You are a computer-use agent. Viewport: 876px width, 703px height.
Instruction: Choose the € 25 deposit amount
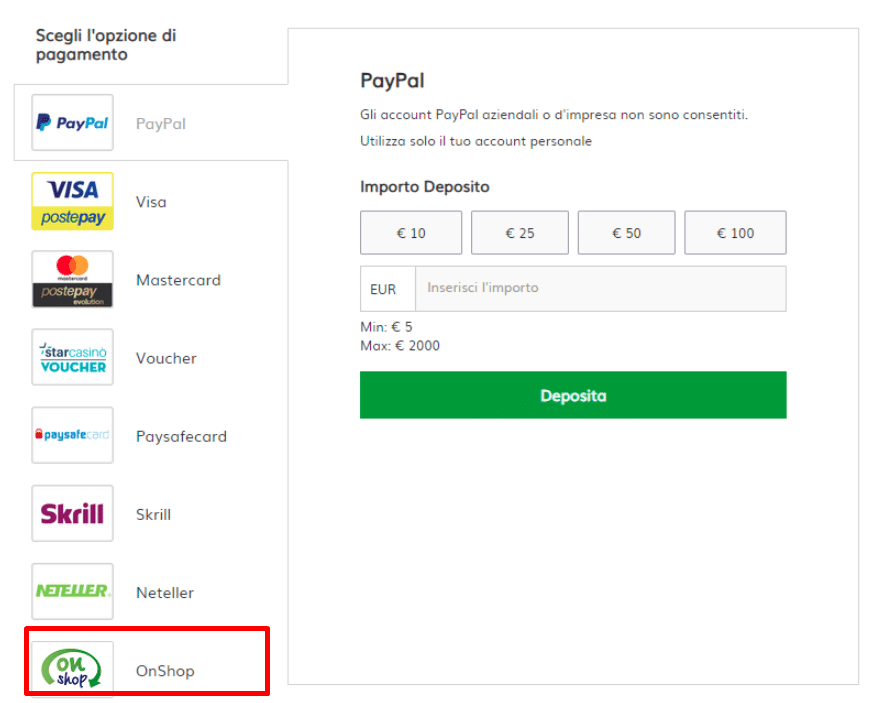click(520, 233)
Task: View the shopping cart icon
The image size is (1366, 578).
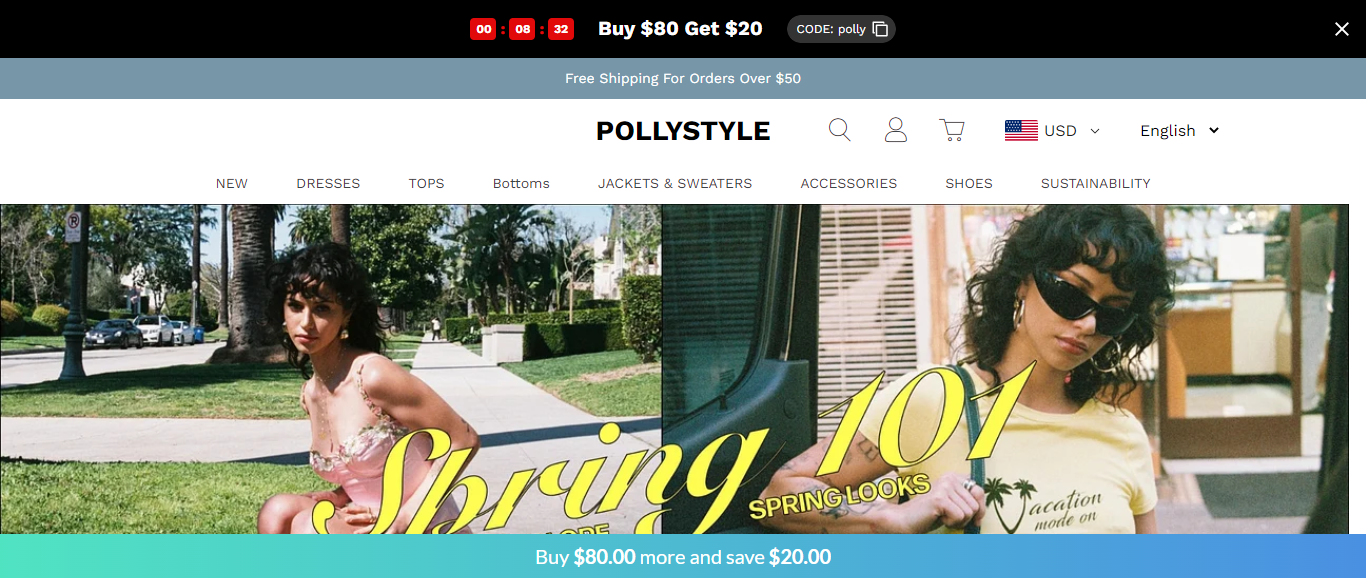Action: (952, 130)
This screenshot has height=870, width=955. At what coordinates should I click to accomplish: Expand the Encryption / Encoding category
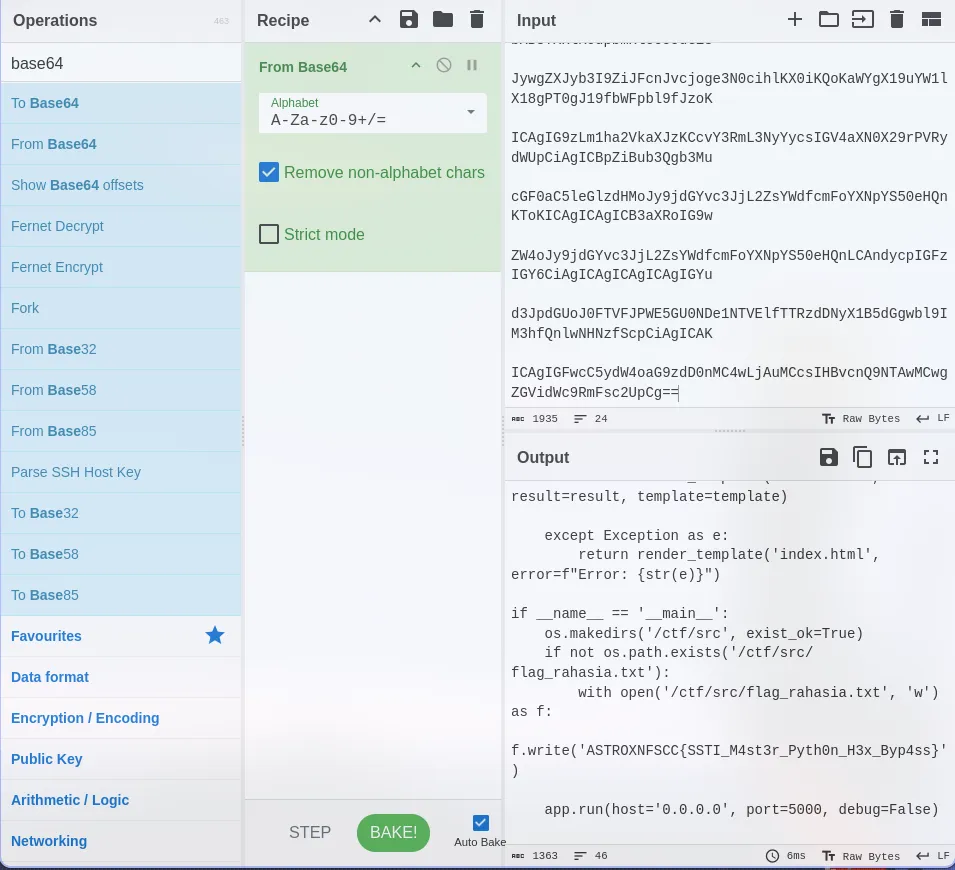pyautogui.click(x=85, y=718)
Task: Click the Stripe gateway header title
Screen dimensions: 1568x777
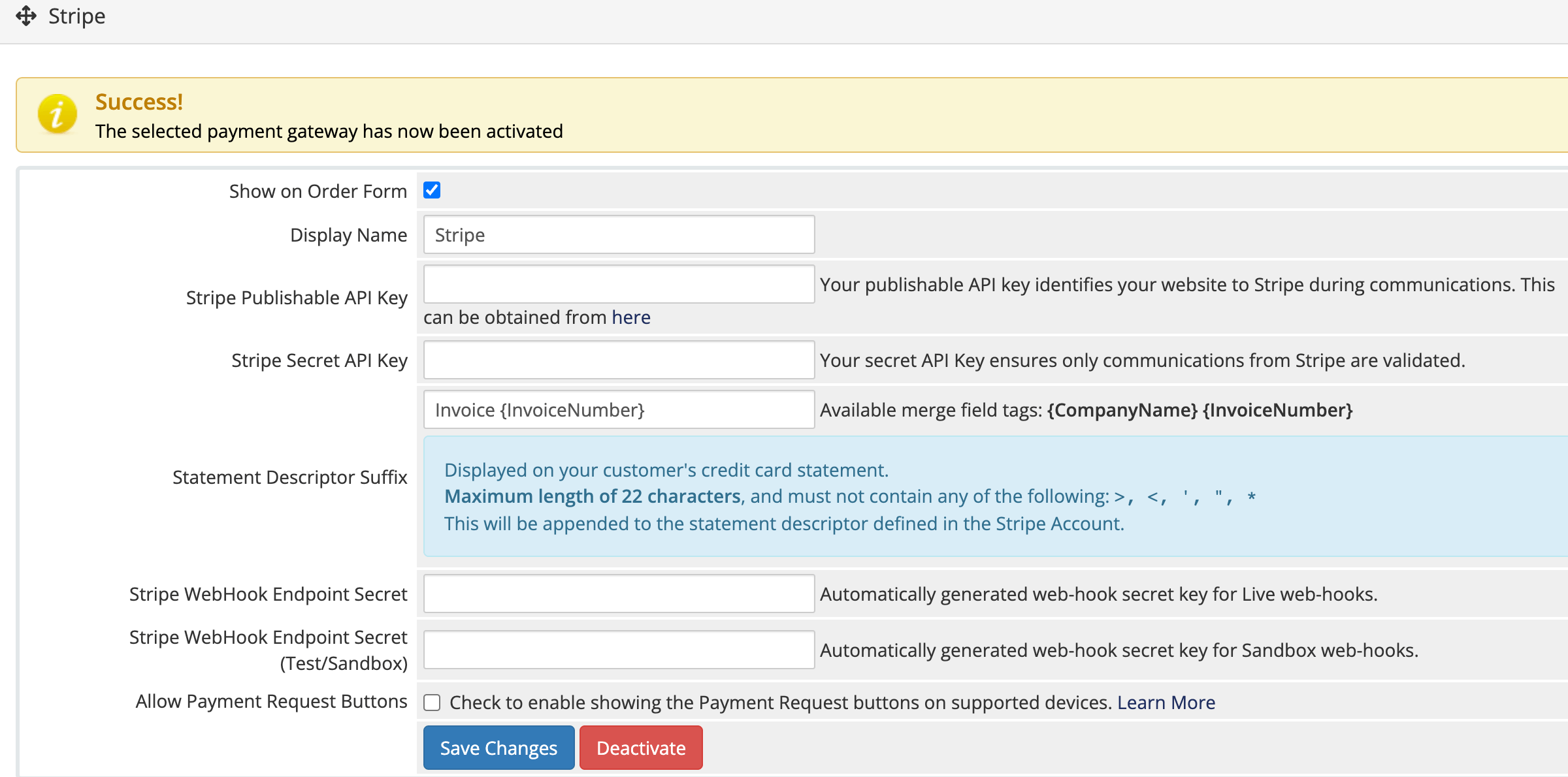Action: pos(76,16)
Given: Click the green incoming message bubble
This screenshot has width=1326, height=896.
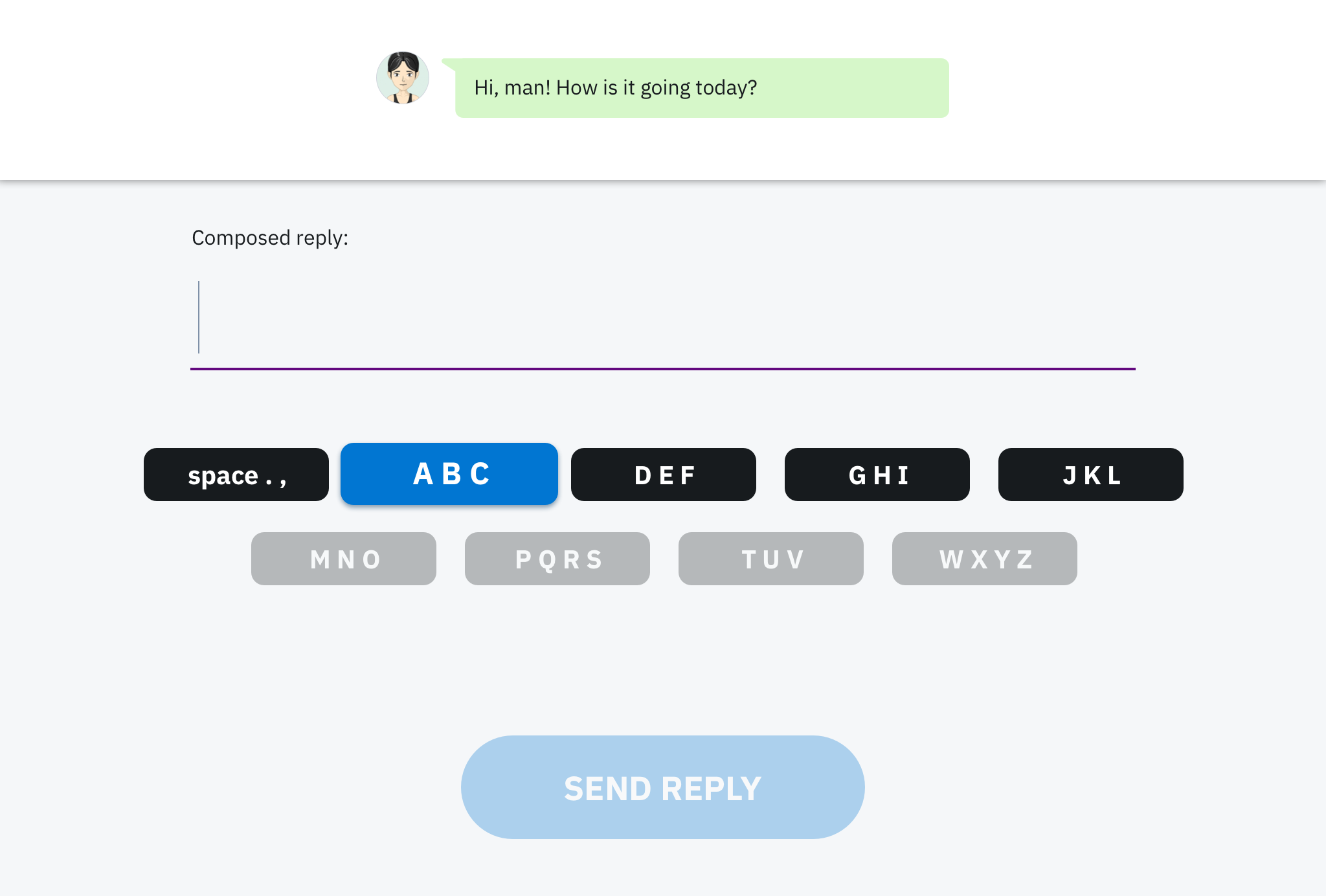Looking at the screenshot, I should click(x=842, y=88).
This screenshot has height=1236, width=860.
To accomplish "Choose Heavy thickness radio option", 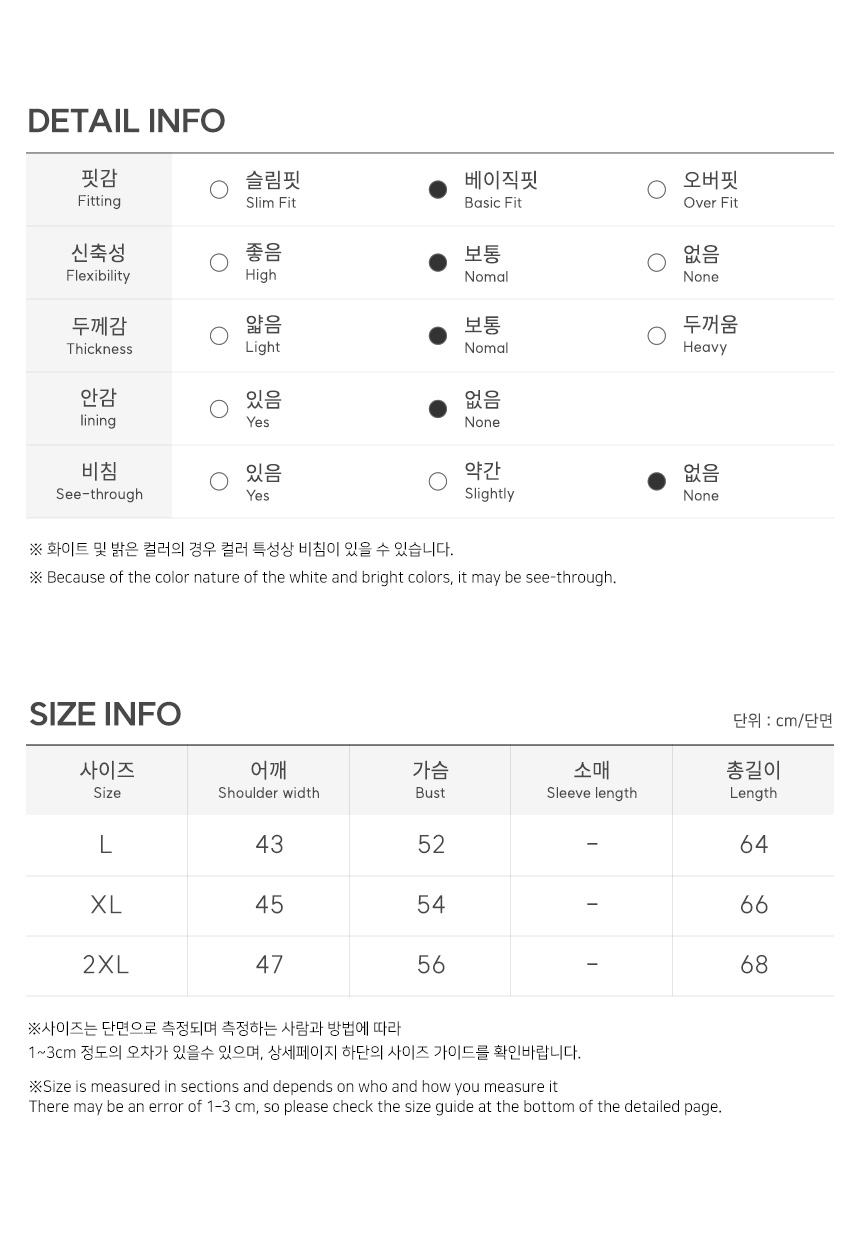I will click(657, 336).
____________________
Within the material above, show every line that includes "Task".

Reply to the exercise
Task: View the shopping cart icon
Task: Click the Stripe gateway header title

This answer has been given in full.